Italian Vogue and the Myth of the Plus Sized Model

I've written before about how tired and sad I find the current incarnation of American Vogue, and about how I think it might be time for Mrs. Wintour to call it a day. American Vogue is mostly white washed (or appallingly racially insensitive), and filled with spread after spread of white girls leaping into the air in front of plain backgrounds. Mrs. Wintour - stop hiding Grace Coddington's light under a bushel!

Not so with Italian Vogue. This is greatly due to the latitude given to photographer Steven Meisel by editor-in-chief Franca Sozzani. Unlike in the American edition, the editors of Vogue Italia have gone to great lengths to feature a much wider variety of beautiful women than their compatriots in America.

Back in 2008 they came out with what they called the "Black Issue", featuring black models exclusively throughout the magazine - except, of course, in the advertisements, the faces in which were nearly all white, making for a telling juxtaposition. This generated a great deal of talk of steps in the right direction and of exceptionalism both. Over all, the issue was extraordinary and really showed up how narrowly beauty is still construed (Mrs. Prada, take note: I blame you for a lot of it). Also of note - the issue was a blockbuster. Particularly in the United States, it sold and sold and sold and back issues on ebay go for about $80. But, contrary to what naysayers predicted, the magazine has continued to be innovative in their art direction and choice of models, and the magazine, as a whole, is far mare integrated than the norm.

The June 2011 cover and feature spread of Vogue Italia feature what are referred to in the industry as "plus sized models". As most people with an even passing interest in the industry are aware, there has been a great deal of worry over rapidly shrinking models. Women such as Coco Rocha have spoken out about how they have been encouraged to "look anorexic". The problem is simple: models should be pretty much the same size as each other so that they can fit into the samples without much in the way of alterations. That's simple practicality. The question that no one seems to be able to answer is: why do the samples have to be so tiny? There has been a great deal of hand-wringing over the effect on young girls and their perceptions of themselves and unattainable standards. Which brings us to the world of plus size models.
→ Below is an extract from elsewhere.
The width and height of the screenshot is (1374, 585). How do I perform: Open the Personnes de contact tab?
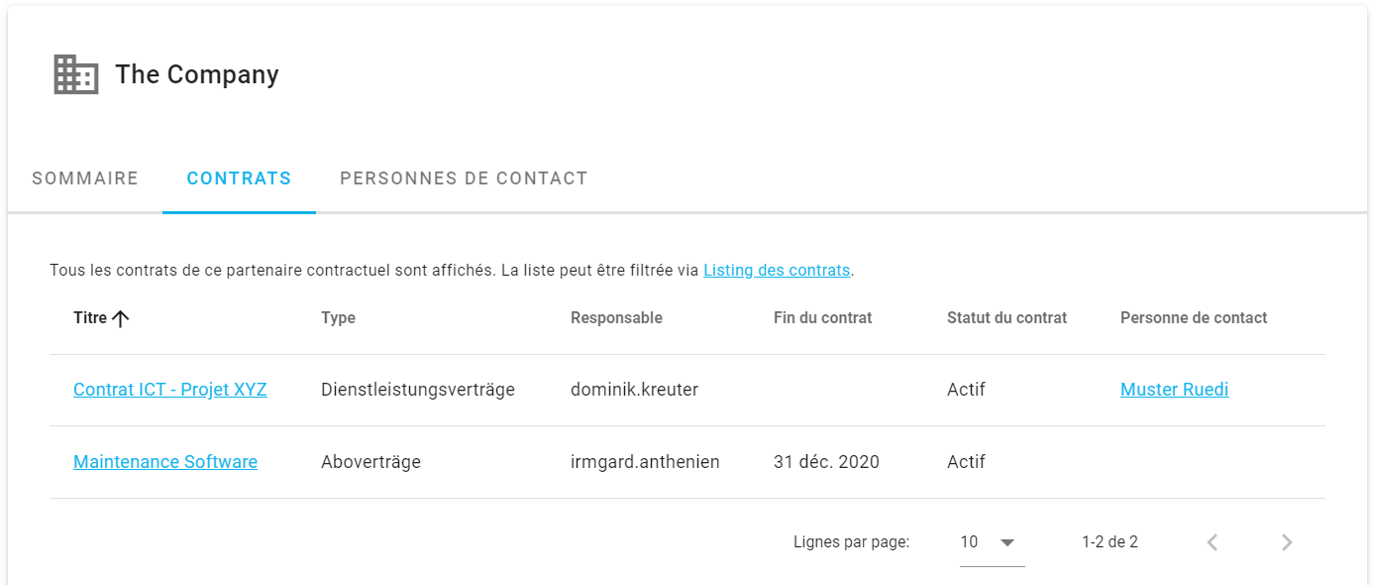point(464,178)
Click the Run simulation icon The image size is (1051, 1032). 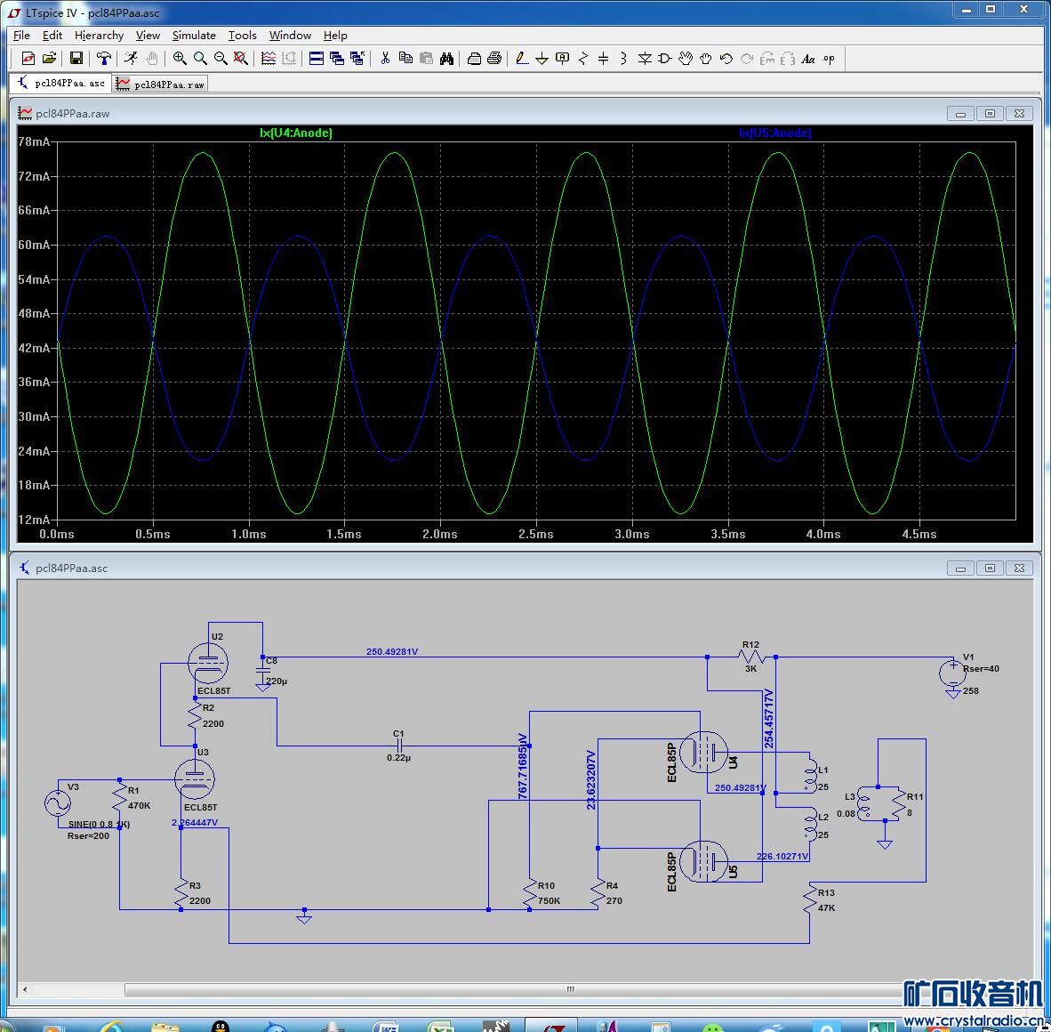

Like all models, the plus sized ones are beautiful, tall and pretty much flawless. The average size is an American 10 or 12 for plus size models (but these aren't, as some of you might know, actual plus sizes), and they work mostly modeling larger sized clothes or for print advertisements for various products. Rarely will you see a plus-sized model in a mainstream fashion magazine. But this is slowly changing. Glamour Magazine has started featuring larger sized models in recent years, and a few other magazines have followed suit. And then the most maddening thing of all happened. People started hand-wringing over the fact that plus-sized models might lead young people to believe that unhealthy life-styles are okay.

This made me want to bang my head against my desk until I bled.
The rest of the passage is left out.